But apart those few missing metrics, you may be able to pull out lots of keywords, links and other valuable information.

Here is how – get hold of few good tools to help you extract that data such as: SEMrush, Raven or Ahrefs.

It’s an art when it comes to deliver a coherent audit.

Often, its complexity is due to the size of the site, but also the person who is leading the audit project and/or the way they will perform it. He or she needs to understand content management systems (CMS) but also the overall content structure, content analysis, UX mapping, how you detect content gaps, what needs archiving and so on.

The next obvious step – assess your SEO strategy.

Look for patterns and/or topic trends. For example, notice where people spend the most time on your pages – log the topics.

Steps to take: Log onto your Google (or other) analytics, it allows you to download data:

  • Go to Reporting > Behaviour > Site Content > All Pages for a great start.
  • Get the data by clicking Export > CSV under the report title, and then import into your spreadsheet. This will give a view (clues) of whom you should be talking to and then figure out what content you need to produce.
  • Then get your buyer personas doc out, check if these keywords match their profile > then add those to the customer journey document and include the data you pulled from Buzzsumo report.

Also a good idea to use Ahrefs tool to assess your main competitors in organic search. Do perform an SEO competitor analysis to extract or find out which type of content receives the most search traffic, shares, links but also which converts better. etc.

I hope you get the picture.

Conclusion:

Whatever you do, select a professional if you can’t do it yourself, ask questions and follow the guides above before making a decision.

A great content audit will show you: what type of material or part of your site you can improve, repurposing, reuse, delete or archive.

Keep in mind that in order for you to deploy a winning content marketing strategy – yes, I said winning, you need first to identify what’s working and not.
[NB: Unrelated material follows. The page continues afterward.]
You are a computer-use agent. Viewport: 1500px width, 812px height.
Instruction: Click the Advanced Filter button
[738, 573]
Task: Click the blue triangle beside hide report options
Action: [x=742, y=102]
This will lead you to audit the entire site as the starting point.

If you hear someone tell you that they don’t see the point or value in content marketing, because they never saw any good results – then they’re probably right.

But do you know why?

As I said above, content marketing works if you do the leg work (via audit), and focus on delivering value to your users.
You can create a long-term plan for success – and this post can help you do that.

Good luck and if you need extra pair of hands give me a shout.

Related Posts

  • 13 Reasons Why Your Content Strategy is Failing
  • 15 Tips to Improve Landing Page and User Experience
  • Which Seo Techniques Should You Use
  • Perform Keyword Research And Implement It In 8 Easy Steps
  • Why Follow Google Search Engine Optimization Guidelines?

Credit: Thanks Mohamed_hassan (Top image)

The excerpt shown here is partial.